EFFETS ET CONSEQUENCES

• Chez  la  femme  enceinte,  la  cocaïne traverse la barrière placentaire et expose le fœtus à des risques de retard de croissance, accidents vasculaires, malformation.

Effets ressentis, l'usage de la cocaïne provoque :

• la sensation d'avoir la gorge gonflée, anesthésie du nez et des dents ainsi qu'une difficulté a déglutir;

• une  forte  euphorie  appelée  «flash» plus  intense que pour l'héroïne mais moins que pour le crack;

• un sentiment de puissance intellectuelle  (illusion  de  tout comprendre et d'avoir une intelligence inconcevable) et physique  (voire  sexuelle) qui provoque une désinhibition;

• une indifférence à la douleur, à la fatigue et à la faim;

• baisse de la fatigue ;

• dans certains cas : hallucinations, délire..
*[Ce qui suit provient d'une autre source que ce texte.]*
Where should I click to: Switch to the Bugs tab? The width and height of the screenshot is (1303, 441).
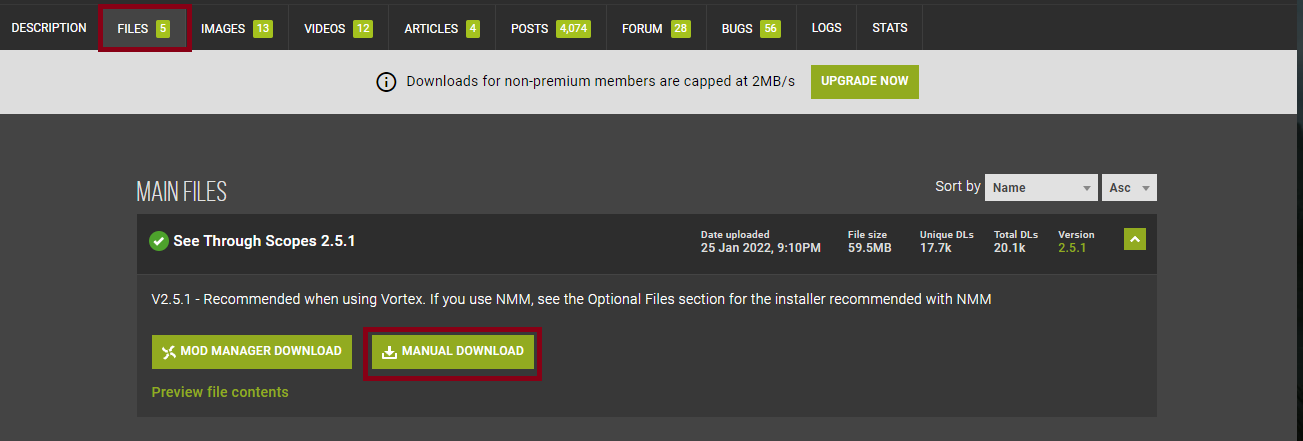point(750,29)
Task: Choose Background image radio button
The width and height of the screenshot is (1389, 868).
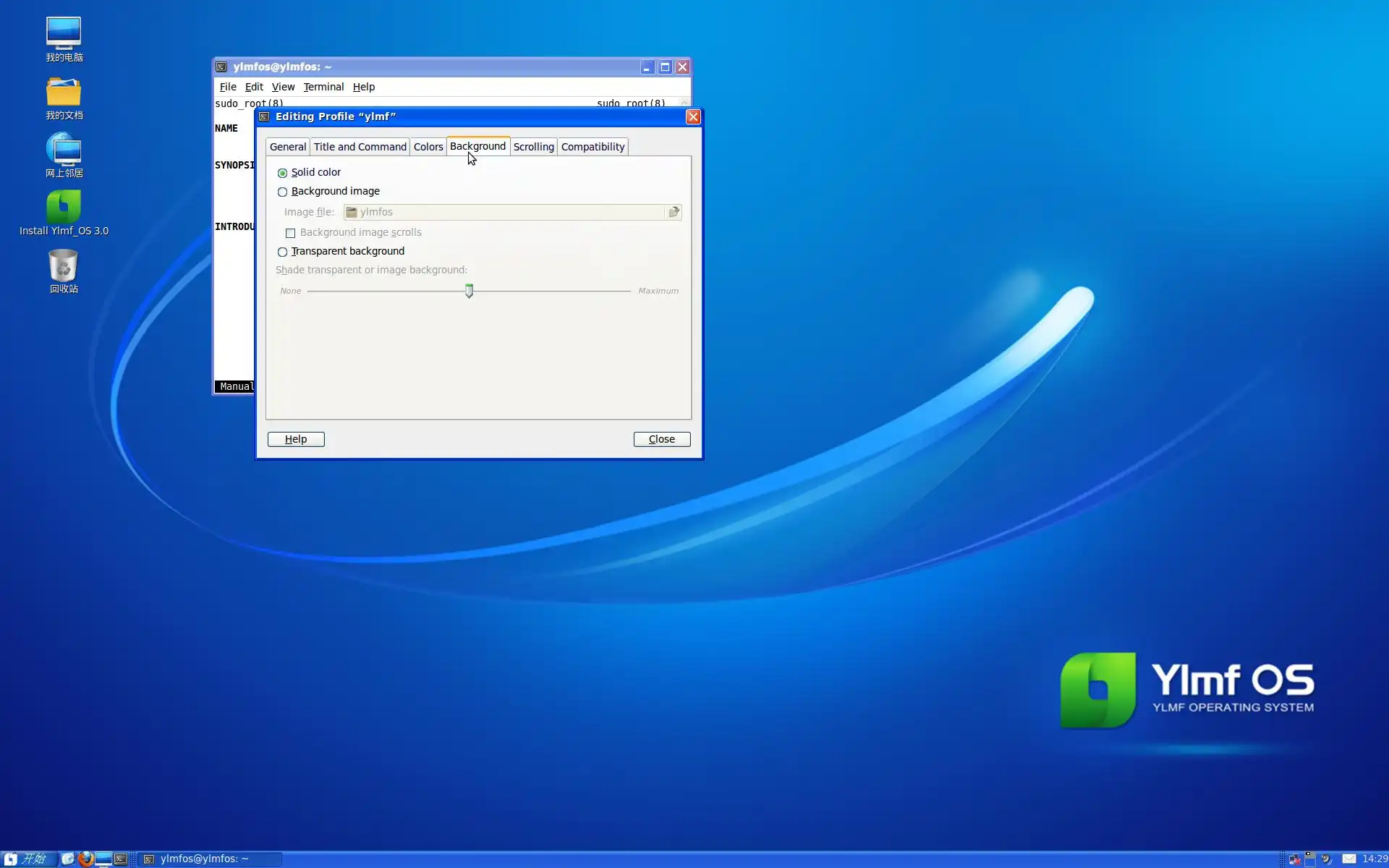Action: [x=282, y=192]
Ces effets vont laisser place ensuite à ce qu'il est commun d'appeler « descente » ou craving : un état dépressif et à une anxiété que certains apaiseront par une prise d'héroïne ou de médicaments psychoactifs tels que antidépresseurs, anxiolytiques, calmants divers.

EFFETS A COURT TERME

• augmentation du rythme cardiaque (tachycardie), voire troubles du rythme cardiaque. Les douleurs thoraciques ne sont  pas rares, pouvant aller jusqu'à un infarctus du myocarde. Elles sont dues à un effet vaso constricteur sur  les artères  coronaires ainsi qu'à un effet thrombogène  (facilitation de la formation de caillots).

• augmentation de la pression sanguine (hypertension) et de la respiration ;

• hyperthermie ;

• crampes, tremblements, spasmes, épilepsie;

• saignements de nez, anosmie  (L'anosmie  est  un  trouble de l'odorat qui se traduit par une perte ou une diminution forte de la sensibilité aux odeurs durant 48 heures en cas de prise par voie nasale).

La levée des inhibitions peut  provoquer une perte de jugement entraînant parfois des actes inconsidérés, tels que la violence, des comportements très agressifs.

EFFETS A LONG TERME

Consommée de façon régulière, la cocaïne peut provoquer :

• une contraction de la plupart  des  vaisseaux  sanguins: les  tissus,  insuffisamment irrigués, se nécrosent.

C'est souvent le cas de  la cloison nasale avec des lésions perforantes  pouvant aller jusqu'à la nécrose des parois nasales chez les usagers prisant régulièrement la cocaïne; les molaires subissent également l'action corrosive de la cocaïne

•  des troubles du rythme cardiaque pouvant entraîner des accidents cardiaques;

• des troubles de l'humeur : irritabilité, paranoïa, attaque de panique, dépression ;

•  troubles du système nerveux : panique, sentiments de persécution, actes violents, crises de paranoïa et hallucinations.

• une augmentation de l'activité psychique: des insomnies, des amnésies, des difficultés de concentration tics nerveux, etc. ;

• une dépendance psychique rapide et forte. On estime que 20 % des usagers deviennent dépendants. La dépendance à la cocaïne est parfois réversible mais même après un arrêt complet de consommation, il faut attendre de 12 à 18 mois sans rechute pour être considéré comme « guéri ».

La tolérance ne  concerne  que  certains  des  effets notamment l'euphorie et est fortement liée aux sensibilités individuelles.  Le syndrome de sevrage n'a été officialisé qu'en 1987 et ses manifestations physiques ne sont pas toujours observables.